After college, Crespin moved into consulting, working for KPMG and later for American Management Systems on accounts with corporations, big NGOs, and several government agencies, including the Department of Defense. In 1999, AMS nominated him to attend HBS’s General Management Program.
“It was a great honor,” Crespin says of his training at the School. “It really widened my horizons from being a project manager, being narrowly focused, to being a general manager and understanding how to manage a whole business.”
He particularly credits professor emeritus Joseph Bower, who coauthored Capitalism at Risk: Rethinking the Role of Business with fellow HBS professors Herman Leonard and Lynn Paine, for helping him expand his thinking about the role of business and his own career approach. “Joe was very insightful,” he says. “He really helped me create a lifelong learning program for myself.”
Crespin’s resolve and resiliency would be tested not long after he finished HBS, by what might be the shortest dot-com career on record.
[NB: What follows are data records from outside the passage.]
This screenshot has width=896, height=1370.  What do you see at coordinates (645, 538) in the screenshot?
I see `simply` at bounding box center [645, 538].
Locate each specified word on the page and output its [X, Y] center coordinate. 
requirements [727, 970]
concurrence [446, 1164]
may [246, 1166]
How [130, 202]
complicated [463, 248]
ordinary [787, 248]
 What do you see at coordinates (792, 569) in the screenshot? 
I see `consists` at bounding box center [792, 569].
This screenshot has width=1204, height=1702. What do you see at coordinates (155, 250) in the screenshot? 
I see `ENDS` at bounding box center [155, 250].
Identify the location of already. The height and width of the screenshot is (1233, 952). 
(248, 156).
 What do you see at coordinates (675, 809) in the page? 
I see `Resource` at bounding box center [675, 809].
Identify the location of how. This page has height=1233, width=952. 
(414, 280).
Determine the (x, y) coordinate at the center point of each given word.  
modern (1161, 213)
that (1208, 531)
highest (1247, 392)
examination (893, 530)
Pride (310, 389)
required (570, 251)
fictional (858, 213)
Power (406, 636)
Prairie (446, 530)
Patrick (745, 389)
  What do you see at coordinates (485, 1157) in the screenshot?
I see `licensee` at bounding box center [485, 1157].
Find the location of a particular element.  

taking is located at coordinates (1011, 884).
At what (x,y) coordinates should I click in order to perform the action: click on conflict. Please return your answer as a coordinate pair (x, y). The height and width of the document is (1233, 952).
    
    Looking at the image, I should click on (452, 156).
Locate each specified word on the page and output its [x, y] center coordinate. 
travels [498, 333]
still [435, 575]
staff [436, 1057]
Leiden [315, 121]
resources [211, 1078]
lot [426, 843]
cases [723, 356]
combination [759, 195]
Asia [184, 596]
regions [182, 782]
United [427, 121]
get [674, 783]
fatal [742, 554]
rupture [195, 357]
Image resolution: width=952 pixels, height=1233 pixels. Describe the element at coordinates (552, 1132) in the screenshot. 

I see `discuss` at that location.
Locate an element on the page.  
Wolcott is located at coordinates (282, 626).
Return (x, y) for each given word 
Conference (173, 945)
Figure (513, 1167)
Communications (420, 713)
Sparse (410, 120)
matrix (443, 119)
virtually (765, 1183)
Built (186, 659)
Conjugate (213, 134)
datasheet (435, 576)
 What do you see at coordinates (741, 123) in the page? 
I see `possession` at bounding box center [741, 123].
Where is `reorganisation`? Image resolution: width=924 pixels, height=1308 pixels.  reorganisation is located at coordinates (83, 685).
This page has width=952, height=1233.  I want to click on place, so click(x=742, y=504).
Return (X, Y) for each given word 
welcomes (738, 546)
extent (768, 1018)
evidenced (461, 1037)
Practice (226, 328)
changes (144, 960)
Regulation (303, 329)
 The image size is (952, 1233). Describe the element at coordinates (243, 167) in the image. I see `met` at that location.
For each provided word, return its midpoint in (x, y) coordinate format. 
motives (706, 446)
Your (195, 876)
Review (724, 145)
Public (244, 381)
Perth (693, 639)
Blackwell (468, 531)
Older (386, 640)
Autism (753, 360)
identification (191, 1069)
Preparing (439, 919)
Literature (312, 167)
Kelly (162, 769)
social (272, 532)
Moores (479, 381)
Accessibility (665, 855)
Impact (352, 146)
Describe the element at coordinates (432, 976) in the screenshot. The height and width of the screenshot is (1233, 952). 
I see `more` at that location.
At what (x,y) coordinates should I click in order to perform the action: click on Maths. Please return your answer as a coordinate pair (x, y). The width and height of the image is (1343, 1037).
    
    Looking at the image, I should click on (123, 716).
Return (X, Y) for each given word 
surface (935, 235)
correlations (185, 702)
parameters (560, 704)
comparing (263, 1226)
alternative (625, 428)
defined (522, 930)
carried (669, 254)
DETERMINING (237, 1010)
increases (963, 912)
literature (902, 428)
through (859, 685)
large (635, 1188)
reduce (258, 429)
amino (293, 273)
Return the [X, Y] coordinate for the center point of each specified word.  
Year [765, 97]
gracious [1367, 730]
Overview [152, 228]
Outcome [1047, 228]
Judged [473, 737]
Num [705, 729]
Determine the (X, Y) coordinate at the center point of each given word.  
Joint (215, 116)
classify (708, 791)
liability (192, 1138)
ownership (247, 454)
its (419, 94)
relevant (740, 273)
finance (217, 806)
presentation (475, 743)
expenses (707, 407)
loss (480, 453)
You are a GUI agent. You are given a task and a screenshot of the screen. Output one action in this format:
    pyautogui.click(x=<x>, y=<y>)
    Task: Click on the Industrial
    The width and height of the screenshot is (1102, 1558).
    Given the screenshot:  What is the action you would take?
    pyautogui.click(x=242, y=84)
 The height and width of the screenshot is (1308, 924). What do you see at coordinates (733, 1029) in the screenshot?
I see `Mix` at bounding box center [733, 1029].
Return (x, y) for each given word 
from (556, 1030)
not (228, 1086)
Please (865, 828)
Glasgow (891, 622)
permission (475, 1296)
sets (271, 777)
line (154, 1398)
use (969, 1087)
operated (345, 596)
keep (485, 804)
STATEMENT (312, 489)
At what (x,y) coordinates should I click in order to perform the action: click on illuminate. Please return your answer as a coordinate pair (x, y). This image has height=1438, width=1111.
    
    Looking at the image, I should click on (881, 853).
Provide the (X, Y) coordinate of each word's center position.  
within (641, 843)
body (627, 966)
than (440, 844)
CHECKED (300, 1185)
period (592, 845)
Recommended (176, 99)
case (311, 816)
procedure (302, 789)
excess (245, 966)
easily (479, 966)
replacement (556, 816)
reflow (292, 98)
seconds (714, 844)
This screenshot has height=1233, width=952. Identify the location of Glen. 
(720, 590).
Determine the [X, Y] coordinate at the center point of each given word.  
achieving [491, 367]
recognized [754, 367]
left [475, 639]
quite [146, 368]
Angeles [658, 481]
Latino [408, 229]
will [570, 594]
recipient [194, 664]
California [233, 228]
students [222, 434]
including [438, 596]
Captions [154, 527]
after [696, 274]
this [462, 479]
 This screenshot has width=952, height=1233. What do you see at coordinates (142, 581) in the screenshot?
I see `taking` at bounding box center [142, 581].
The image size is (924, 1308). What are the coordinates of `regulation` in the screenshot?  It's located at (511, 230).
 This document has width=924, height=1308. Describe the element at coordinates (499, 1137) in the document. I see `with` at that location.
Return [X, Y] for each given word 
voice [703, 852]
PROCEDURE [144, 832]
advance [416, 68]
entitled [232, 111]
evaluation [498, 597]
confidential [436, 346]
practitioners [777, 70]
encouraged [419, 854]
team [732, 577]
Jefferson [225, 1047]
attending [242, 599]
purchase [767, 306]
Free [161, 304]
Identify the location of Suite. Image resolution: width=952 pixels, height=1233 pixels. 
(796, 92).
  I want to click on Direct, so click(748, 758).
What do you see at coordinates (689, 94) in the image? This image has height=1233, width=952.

He accepted a job offer at an Internet startup in New York City at the height of the bubble, only to have the business fold just as he and his wife were packing for the move.
“The moving van was there,” says Crespin, who is now back in Falls Church, Virginia, with his wife and three children, “They told me, ‘Oh sorry, we’ve closed.’ The upside was that my severance paid for a new company.”
That company was the Delve Group, which focused on branding and communications services to business and professional services companies. In 2006, he and his partners created SharedXpertise Media and took over Corporate Responsibility Magazine, a publication modeled on CFO and Workforce magazines.
“We were betting there would be a corporate responsibility officer who would have a similar budget to a head of HR or a CFO,” recalls Crespin, who also served as executive director of the Corporate Responsibility Officers Association until 2013. Things didn’t turn out the way the partners had originally envisioned, but Crespin was hooked on merging business with social responsibility and on getting private-sector executives, government officials, and nonprofit activists to think beyond their biases and preconceived notions of each other.
“If you think about how a business makes its money, it does so by specializing,” he notes. “Picking your head up and thinking about broader issues is not something you’re supposed to do, so getting a company to think about something outside its narrow interests is very difficult.”
Similarly, activists and government regulators are also immersed in the worldview of their own environments. “There’s bonding in running down the other and in saying, ‘At least we’re not a bunch of greedy bastards,’” Crespin says.
Breaking down those human barriers can be a first step toward getting to a place where a corporation can see the maximum benefit and minimum risk of collaborating on a potential solution to a big world problem. Once it’s translated into something that looks like it’s in the manageable interest of the corporation, he observes, cooperative solutions are possible.
“The mission really appealed to me,” Crespin notes. “Now it’s our mission in life, to accelerate collaboration between companies and governments and nonprofits.”